Glycosylation and Cross‐linkage of Cardiac Myosin in Diabetic Subjects: A Post‐mortem Study

We have investigated the possibility that post‐translational modification of myosin by protein glycosylation and cross‐linking occurs in cardiac myosin. Left ventricular muscle was obtained at post‐mortem from 6 diabetic and 7 non‐diabetic subjects. Myosin was extracted from muscle and purified using Sephadex chromatography followed by protein concentration.

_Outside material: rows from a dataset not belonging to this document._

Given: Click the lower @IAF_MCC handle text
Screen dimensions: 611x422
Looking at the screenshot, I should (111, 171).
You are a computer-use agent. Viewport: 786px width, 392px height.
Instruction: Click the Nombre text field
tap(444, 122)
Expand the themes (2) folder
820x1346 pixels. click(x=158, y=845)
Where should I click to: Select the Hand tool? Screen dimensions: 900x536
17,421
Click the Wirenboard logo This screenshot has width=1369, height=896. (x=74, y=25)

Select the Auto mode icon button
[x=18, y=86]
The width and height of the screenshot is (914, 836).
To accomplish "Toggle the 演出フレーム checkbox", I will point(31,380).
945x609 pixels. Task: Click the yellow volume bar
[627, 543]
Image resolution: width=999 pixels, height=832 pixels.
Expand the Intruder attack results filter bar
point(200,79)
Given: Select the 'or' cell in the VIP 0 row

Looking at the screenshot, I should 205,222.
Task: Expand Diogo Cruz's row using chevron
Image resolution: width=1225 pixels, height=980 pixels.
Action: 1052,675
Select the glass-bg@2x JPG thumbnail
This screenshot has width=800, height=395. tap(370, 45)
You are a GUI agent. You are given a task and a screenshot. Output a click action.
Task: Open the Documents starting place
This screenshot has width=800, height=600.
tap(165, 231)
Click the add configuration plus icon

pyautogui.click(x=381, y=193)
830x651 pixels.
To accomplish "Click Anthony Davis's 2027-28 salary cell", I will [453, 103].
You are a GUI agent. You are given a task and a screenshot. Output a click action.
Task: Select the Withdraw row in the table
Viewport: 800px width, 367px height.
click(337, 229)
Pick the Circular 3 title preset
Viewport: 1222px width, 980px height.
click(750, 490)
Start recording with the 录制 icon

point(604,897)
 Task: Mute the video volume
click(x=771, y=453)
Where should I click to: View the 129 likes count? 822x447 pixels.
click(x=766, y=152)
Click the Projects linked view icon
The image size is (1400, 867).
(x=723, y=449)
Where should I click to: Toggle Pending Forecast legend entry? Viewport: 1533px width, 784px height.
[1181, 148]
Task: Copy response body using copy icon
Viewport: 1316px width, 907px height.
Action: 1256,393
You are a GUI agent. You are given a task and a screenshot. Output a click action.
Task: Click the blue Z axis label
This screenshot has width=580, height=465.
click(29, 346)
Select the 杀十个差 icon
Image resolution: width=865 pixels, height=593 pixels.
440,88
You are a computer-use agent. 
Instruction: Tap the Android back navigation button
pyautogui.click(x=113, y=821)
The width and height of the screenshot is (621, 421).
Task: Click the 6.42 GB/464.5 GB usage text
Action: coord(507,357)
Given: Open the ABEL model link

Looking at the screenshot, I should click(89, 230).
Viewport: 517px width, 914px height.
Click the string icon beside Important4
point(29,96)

Glycosylation was estimated using boronate affinity chromatography with the myosin dissolved in a pyrophosphate buffer, the glycosylated myosin being displaced with sorbitol. Cross‐linkage was assessed by fluorescence at 440 nm upon excitation at 370 nm. Diabetic subjects had significantly higher levels ( p <0.02) of glycosylated myosin (median 6.0% (range 3.8–6.6%)) than non‐diabetic subjects (median 2.4% (range 0.3–4.2%)) but there was no difference in the degree of cross‐linkage as assessed by fluorescence (diabetic median 9.8 (range 6.5–17.0) arbitrary units; non‐diabetic median 9.7 (range 6.0–11.4) arbitrary units). Glycosylation of left ventricular myosin may be of relevance to the excess risk of congestive cardiac failure in diabetic patients.